Shel and I were talking the other night and the subject came up that if we were to file our taxes right now I have not cleared $3,000 for the year. Yes, that is three thousand I did not forget another zero.
This is a conversation that I have had with her as Shelly has usually been the bread winner for most of the past three years. There was a point where I was contributing to the cause in a substantial way but those have seemed to taper off.
Some things that I have walked through in this process are picking up verbal curses from times past, feeling of guilt and shame, depression and doubt.
The verbal curses have been around for some time. My grandfather often said that I would never make anything of my life, my ex-wife, after leaving me, told her mother that I was a worthless drunk and that I was lazy and would never amount to much.
Then take in to consideration the judgments that I made toward my dad who is a chicken farmer down in North Carolina - you know the "I am not going to be like my dad, I am going to get an education and secure a retirement for myself etc etc etc" add it all up and there were some curses and judgments that I needed to pray through.
Another thing that is happening in this season is walking out a word that has placed on the inside of me. Long story short I was able to hold a men's camp meeting where God had placed it on my heart that we needed to be working in the areas that God had placed it on our hearts to work and not where the world said we needed to be working.
An example of this was the decision that I made, based on a word from God with confirmation of scripture, to walk out of one of the highest paying manufacturing jobs in the New River Valley to begin building houses. I walked away taking a 50% pay cut. This freed more of my time up for ministry, family, and restored a peace that had been missing for some time.
If God knows the plans that He has for us shouldn't we be talking with Him to get the information of where we are supposed to be going to work?
So after speaking that to the men there came a testing phase that currently is in its third year for me personally. During this time I have framed houses, worked on the river, worked as a Technology Analyst for a DoD contractor, back to the river, and a manufacturing job just to keep the lights on.
The nights laying awake wondering where the money was going to come from, the echoes of doubt that I had made the wrong decision to leave the arsenal (the high paying manufacturing job) and the time that I placed my hope in a job (Technology Analyst) and the bitterness that ensued from the realization that I was not ready for that position have left me more mature. Most importantly this time has revealed to me the nature and character of who my heavenly Father is.
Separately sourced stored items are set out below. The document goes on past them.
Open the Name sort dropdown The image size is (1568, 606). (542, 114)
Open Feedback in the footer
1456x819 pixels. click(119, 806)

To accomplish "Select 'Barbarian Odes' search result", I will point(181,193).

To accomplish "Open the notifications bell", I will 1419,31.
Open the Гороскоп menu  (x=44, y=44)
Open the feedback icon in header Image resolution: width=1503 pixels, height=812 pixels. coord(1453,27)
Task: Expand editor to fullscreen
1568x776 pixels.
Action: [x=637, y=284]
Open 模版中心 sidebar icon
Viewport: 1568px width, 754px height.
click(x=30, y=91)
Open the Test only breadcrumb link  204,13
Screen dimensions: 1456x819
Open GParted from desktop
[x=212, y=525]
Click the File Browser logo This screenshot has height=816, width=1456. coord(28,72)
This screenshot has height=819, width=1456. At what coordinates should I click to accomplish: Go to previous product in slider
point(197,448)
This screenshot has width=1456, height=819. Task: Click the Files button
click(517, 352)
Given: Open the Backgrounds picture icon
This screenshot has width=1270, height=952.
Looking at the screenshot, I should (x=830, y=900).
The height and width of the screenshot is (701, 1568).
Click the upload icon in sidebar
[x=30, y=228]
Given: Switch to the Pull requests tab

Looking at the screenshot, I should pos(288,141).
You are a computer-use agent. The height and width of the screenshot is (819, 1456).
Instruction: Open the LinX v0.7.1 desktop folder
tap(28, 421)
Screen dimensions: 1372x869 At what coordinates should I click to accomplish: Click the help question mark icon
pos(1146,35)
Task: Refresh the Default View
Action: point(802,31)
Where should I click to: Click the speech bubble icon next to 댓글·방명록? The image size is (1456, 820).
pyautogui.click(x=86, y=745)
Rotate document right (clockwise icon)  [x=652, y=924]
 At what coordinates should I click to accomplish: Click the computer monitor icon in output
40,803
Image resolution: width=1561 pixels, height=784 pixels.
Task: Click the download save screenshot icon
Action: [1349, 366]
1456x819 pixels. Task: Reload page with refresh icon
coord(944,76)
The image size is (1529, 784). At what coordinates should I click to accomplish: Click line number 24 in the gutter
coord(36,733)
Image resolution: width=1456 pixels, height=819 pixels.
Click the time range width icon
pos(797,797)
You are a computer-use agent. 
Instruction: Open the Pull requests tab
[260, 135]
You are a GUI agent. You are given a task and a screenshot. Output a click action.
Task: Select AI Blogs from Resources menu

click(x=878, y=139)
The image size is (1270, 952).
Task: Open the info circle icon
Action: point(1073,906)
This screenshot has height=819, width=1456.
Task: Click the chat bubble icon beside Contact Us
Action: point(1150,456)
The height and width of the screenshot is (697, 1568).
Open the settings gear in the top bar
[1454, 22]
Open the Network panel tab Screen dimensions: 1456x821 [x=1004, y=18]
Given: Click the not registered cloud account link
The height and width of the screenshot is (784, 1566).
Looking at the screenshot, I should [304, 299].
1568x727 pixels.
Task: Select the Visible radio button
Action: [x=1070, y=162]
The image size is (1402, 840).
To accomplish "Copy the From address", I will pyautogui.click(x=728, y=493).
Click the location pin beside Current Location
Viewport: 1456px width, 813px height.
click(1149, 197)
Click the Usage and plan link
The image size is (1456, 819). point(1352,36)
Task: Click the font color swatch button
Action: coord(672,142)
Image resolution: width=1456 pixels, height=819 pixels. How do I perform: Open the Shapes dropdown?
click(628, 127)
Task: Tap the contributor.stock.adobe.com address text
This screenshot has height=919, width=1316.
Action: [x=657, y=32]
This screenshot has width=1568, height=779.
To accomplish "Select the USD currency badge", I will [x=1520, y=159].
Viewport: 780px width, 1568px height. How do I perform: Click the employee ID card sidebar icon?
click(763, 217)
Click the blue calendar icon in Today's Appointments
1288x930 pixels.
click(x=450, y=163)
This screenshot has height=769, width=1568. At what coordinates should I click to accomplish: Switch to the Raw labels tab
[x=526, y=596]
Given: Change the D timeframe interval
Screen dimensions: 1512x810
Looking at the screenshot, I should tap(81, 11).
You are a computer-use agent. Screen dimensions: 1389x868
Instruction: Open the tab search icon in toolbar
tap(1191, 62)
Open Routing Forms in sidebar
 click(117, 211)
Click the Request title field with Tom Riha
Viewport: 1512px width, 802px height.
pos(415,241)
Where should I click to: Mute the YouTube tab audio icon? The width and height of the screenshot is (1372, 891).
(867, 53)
On a side note the job as a the Technology Analyst was a great position for me to learn. Not about the job but about me. For one the long days just trying to get up to speed to perform my job mixed with the stress of working in the clients office to make a good pay check showed me what the pursuit of money was going to cost. When the cards are on the table I am glad that I did not stay. I am not willing to put in 60+ hour weeks to be "successful". Leaves little quiet time and no family time and was not for me. Some people can handle it with ease. I am not one of those people.
The doubts resound through me. The depression creeps in. I made wrong decisions. I have spoken out against the ways of the world only to be tested. Yet this is what I have learned in the area of finances and jobs. A breakthrough does not mean I have that new job and a breakthrough does not mean that my finances are all taken care of. To me breakthrough is a fresh revelation and perspective on another aspect of my Father's love for me.
During this time I have learned that my Father is indeed gentle in His love for me. That was important because I was not allowing myself any mercy and grace during this time. Another concept that was revealed to me during this time is the fact that with the same measure that I judge myself is the same measure that the Father must judge me. So I am learning to give myself mercy and grace during this time and this season.
If I did mess things up SO WHAT? Romans 8:28
28And we know that God causes all things to work together for good to those who love God, to those who are called according to His purpose.
Does that make things any easier when the doubt creeps back in? Nope. But I do take solace in 2 Samuel 22:
31 As for God His way is blameless; The word of the Lord is tested
or
29 For Thou art my lamp, O Lord; And the Lord illumines my darkness
and lastly
33 God is my strong fortress; And He sets the blameless in His way
34 He makes my feet like hinds feet And sets me on my high places
35 He trains my hands for battle So that my arms can bend a bow of bronze
36 Thou hast also given me the shield of Thy salvation And Thy help makes me great
The Father has a plan for me.
Jeremiah 29:11
For I know the plans that I have for you, declares the Lord, plans for welfare and not for calamity to give you a future and a hope.
And when those doubts echo I smile now. For I understand that it isn't about the world, it isn't about me, it is about what the Father is doing and where He is placing me. And that is a pretty safe place.